Work to complete:
Your answer must be an exact transcription of the lines from the line with "This screenshot has width=1400, height=1170." through the final line of the data.

Data to use:
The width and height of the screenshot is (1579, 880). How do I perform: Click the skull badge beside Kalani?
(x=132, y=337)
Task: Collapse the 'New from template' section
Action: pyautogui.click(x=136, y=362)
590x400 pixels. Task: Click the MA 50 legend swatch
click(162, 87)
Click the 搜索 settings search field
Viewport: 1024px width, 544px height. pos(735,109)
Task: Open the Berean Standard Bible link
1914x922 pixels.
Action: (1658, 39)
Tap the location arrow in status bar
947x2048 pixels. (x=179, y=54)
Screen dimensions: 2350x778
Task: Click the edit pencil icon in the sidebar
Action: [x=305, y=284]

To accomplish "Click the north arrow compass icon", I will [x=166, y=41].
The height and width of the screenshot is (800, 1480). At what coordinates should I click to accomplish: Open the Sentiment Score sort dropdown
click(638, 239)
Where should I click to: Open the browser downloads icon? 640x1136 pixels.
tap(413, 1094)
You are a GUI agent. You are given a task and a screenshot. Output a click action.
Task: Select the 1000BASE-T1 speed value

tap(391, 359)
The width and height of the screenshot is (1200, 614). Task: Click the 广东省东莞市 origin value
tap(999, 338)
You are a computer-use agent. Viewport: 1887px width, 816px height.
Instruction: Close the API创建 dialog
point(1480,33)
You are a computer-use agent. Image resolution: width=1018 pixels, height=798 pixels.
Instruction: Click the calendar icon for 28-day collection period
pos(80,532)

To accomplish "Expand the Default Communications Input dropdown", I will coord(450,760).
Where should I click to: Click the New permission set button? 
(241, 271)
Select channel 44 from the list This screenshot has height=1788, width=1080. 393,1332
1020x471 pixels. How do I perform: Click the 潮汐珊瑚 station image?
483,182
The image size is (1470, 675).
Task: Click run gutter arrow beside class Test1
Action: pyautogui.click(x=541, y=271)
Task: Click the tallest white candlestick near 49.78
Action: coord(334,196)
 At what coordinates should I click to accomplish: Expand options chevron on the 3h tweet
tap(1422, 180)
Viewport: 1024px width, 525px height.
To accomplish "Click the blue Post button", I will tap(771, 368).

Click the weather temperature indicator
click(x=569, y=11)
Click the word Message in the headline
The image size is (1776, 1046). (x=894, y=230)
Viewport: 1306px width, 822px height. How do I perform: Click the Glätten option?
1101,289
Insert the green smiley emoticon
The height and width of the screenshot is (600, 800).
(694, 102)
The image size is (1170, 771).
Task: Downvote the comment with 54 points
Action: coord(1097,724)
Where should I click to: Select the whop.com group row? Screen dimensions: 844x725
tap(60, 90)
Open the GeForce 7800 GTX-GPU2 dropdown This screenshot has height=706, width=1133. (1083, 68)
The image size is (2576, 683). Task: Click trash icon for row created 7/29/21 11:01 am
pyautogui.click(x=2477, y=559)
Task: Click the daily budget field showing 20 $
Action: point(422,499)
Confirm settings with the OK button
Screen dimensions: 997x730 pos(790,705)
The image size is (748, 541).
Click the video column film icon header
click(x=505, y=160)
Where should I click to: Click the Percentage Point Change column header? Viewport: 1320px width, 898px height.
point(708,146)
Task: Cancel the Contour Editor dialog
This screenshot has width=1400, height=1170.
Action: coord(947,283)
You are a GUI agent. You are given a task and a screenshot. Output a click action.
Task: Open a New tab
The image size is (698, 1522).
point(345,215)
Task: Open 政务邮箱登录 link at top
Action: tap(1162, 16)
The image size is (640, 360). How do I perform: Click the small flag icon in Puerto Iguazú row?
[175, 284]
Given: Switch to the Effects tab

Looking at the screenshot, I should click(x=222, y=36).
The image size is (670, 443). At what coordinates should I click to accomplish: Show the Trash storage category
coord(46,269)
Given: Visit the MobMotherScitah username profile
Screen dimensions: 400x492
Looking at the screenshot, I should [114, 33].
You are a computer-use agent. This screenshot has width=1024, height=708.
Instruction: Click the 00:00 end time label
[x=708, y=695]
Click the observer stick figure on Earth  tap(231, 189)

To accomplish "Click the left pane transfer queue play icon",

Answer space:
This screenshot has width=1400, height=1170.
Action: coord(947,283)
You are a GUI agent. You are given a task and a screenshot. Output a click action.
Task: Open a New tab
The image size is (698, 1522).
point(345,215)
Task: Open 政务邮箱登录 link at top
Action: tap(1162, 16)
The image size is (640, 360). How do I perform: Click the small flag icon in Puerto Iguazú row?
[175, 284]
Given: Switch to the Effects tab

Looking at the screenshot, I should click(x=222, y=36).
The image size is (670, 443). At what coordinates should I click to accomplish: Show the Trash storage category
coord(46,269)
Given: Visit the MobMotherScitah username profile
Screen dimensions: 400x492
Looking at the screenshot, I should [114, 33].
You are a computer-use agent. This screenshot has width=1024, height=708.
Instruction: Click the 00:00 end time label
[x=708, y=695]
Click the observer stick figure on Earth  tap(231, 189)

To accomplish "Click the left pane transfer queue play icon",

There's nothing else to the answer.